Duhacek came face-to-face with cancer when his mother was diagnosed with a rare form of appendix cancer.

She was told to get her affairs in order as she had only weeks to live.

“That was 10 years ago this spring,” he said, adding that while his mother has had several surgeries and now has a disability as a result, she is still going strong.

Both his grandparents had cancer and later his mother-in-law was diagnosed with breast cancer.

“When I was at the hospital with my mom, I saw so many people suffering from it.

Their families didn’t know what to do. So I decided to do something big.”

He landed on the idea of a fundraising walk, but to make it extra difficult, he chose to do it in winter.

And he decided to pull the heavy sled to represent the physical and emotional toll that fighting cancer can take.

So, he attached the word “cancer” to a heavy block strapped to the sled and asked people to “help me bury cancer” which became the name of his journey.

On World Cancer Day – Feb. 4 in 2013 – he set out on his 900-kilometre journey.

He raised $43,000 in 24 days and estimates he took 1 million steps. Along the way he was met with supporters, who walked with him and helped push the sled up steep hills.
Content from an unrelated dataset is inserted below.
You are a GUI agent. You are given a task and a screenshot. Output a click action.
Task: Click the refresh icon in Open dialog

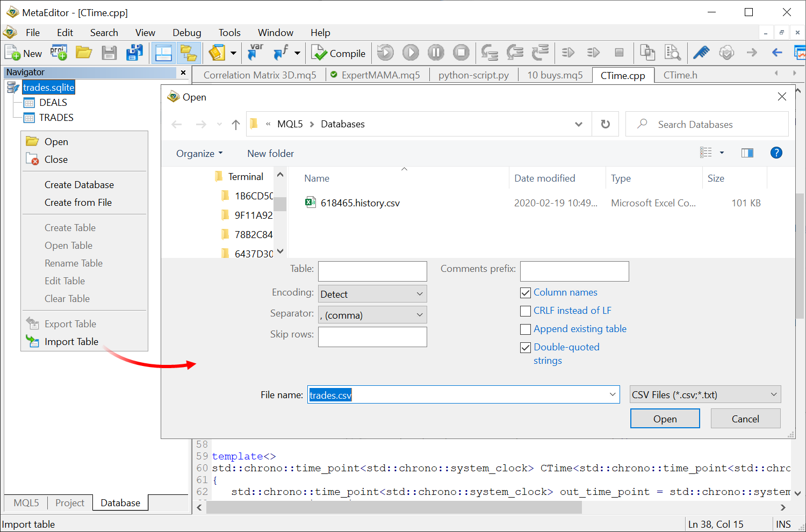[x=605, y=124]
“Thousands of people met me by the side of the road. They brought me meals and helped me pull the sled. The support was incredible,” Duhacek said.

There was considerable press coverage and for those interviews he wanted to show strength and perseverance.

He started in Windsor and had his first media interview just outside of town.

“I was standing there after walking just 40km and my legs were shaking and my feet were bleeding,” he said.

“And I still had 800km to go. I told them I’d do anything it took to achieve my goal.”

But that brave face belied the fact that he was struggling.

Although he had trained for the physical exertion, he was not prepared for the mental challenge.

“I had to distract myself from the pain in my body,” he said.

“So I started to count things. On Day 23, with Ottawa within reach, I screamed at myself ‘Go get it’ 43,000 times.”

At the time he wanted to broadcast “a message of hope,” he said, and the book is hopeful.

But it is also the honest account of his struggles, the mental fortitude he finally found, and the people who lifted his spirits and helped him cross the finish line.

Duhacek was awarded the Queens Diamond Jubilee Medal and the Governor General’s Caring Canadian Award (Sovereign Medal) in recognition.

One Foot in Front of the Other – the journey of a million steps is available from Amazon, Indigo and other booksellers.

Links can be found at his website,

A portion of all proceeds from the book will be donated to the Canadian Cancer Society.

“The true warriors are the people suffering from cancer,” he said.

“They don’t have a choice. They fight it every day.”